Taking of Pelham 123, The (2009; USA/UK; DeLuxe; 106m) ∗∗½ d. Tony Scott; w. Brian Helgeland; ph. Tobias A. Schliessler; m. Harry Gregson-Williams. Cast: Denzel Washington, John Travolta, Luis Guzman, John Turturro, Michael Rispoli, James Gandolfini, Victor Gojcaj, Ramon Rodriguez, Saidah Arrika Ekulona, John Benjamin Hickey, Alex Kaluzhsky, Gary Basaraba, Katherine Sigismund, Gbenga Akinnagbe, Jake Richard Siciliano. Armed men hijack a New York City subway train, holding the passengers hostage in return for a ransom, and turning an ordinary day’s work for dispatcher Walter Garber into a face-off with the mastermind behind the crime. Scott’s dizzying visuals and frantic editing sucks the tension from this inferior remake that lacks the sardonic wit of the original. Washington, as usual, adds class, whilst Travolta over reaches as the chief villain. Based on the novel by John Godey. Previously filmed in 1974 and 1998 (for TV). 
SATURDAY NIGHT FEVER (1977, Paramount Pictures, USA, 118 mins, Colour, 1.85:1, Dolby Stereo, Cert: 18, Drama) ∗∗∗∗∗
Starring: John Travolta (Tony Manero), Karen Lynn Gorney (Stephanie Mangano), Barry Miller (Bobby C.), Joseph Cali (Joey), Paul Pape (Double J.), Bruce Ornstein (Gus), Donna Pescow (Annette), Val Bisoglio (Frank Manero, Sr.), Julie Bovasso (Flo Manero), Martin Shakar (Frank Manero, Jr.), Nina Hansen (Grandmother), Lisa Peluso (Linda Manero), Sam J. Coppola (Dan Fusco), Lisa Peluso (Linda), Denny Dillon (Doreen), Bert Michaels (Pete).

A block of data

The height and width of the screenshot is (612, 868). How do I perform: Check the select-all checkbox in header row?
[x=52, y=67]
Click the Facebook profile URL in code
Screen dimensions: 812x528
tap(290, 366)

* * *

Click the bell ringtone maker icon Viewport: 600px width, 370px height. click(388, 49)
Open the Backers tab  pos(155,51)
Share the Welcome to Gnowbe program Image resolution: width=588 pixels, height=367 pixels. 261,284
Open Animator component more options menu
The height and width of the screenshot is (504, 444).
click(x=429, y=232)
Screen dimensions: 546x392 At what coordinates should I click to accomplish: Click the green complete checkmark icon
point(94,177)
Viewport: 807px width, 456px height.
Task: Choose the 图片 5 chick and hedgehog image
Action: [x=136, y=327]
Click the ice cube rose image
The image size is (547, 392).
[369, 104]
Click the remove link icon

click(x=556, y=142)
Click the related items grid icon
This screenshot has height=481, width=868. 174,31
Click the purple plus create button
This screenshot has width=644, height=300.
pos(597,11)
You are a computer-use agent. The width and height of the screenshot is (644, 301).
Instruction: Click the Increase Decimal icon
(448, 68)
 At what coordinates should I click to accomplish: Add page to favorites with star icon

---

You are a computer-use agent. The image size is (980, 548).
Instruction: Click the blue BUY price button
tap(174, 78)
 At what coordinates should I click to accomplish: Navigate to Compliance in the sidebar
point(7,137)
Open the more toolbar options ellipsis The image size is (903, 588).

Goal A: Write out the film listings from "SATURDAY NIGHT FEVER" up to and including "Bert Michaels (Pete).", swapping "Manero" for "Romano" throughout.
Goal B: Reproduce word for word the records from the line with "Click the ice cube rose image" up to and including the line with "At what coordinates should I click to accomplish: Add".
The film listings and the records have no connection to each other.

Exercise solution A:
SATURDAY NIGHT FEVER (1977, Paramount Pictures, USA, 118 mins, Colour, 1.85:1, Dolby Stereo, Cert: 18, Drama) ∗∗∗∗∗
Starring: John Travolta (Tony Romano), Karen Lynn Gorney (Stephanie Mangano), Barry Miller (Bobby C.), Joseph Cali (Joey), Paul Pape (Double J.), Bruce Ornstein (Gus), Donna Pescow (Annette), Val Bisoglio (Frank Romano, Sr.), Julie Bovasso (Flo Romano), Martin Shakar (Frank Romano, Jr.), Nina Hansen (Grandmother), Lisa Peluso (Linda Romano), Sam J. Coppola (Dan Fusco), Lisa Peluso (Linda), Denny Dillon (Doreen), Bert Michaels (Pete).

Exercise solution B:
Click the ice cube rose image
The image size is (547, 392).
[369, 104]
Click the remove link icon

click(x=556, y=142)
Click the related items grid icon
This screenshot has height=481, width=868. 174,31
Click the purple plus create button
This screenshot has width=644, height=300.
pos(597,11)
You are a computer-use agent. The width and height of the screenshot is (644, 301).
Instruction: Click the Increase Decimal icon
(448, 68)
 At what coordinates should I click to accomplish: Add page to favorites with star icon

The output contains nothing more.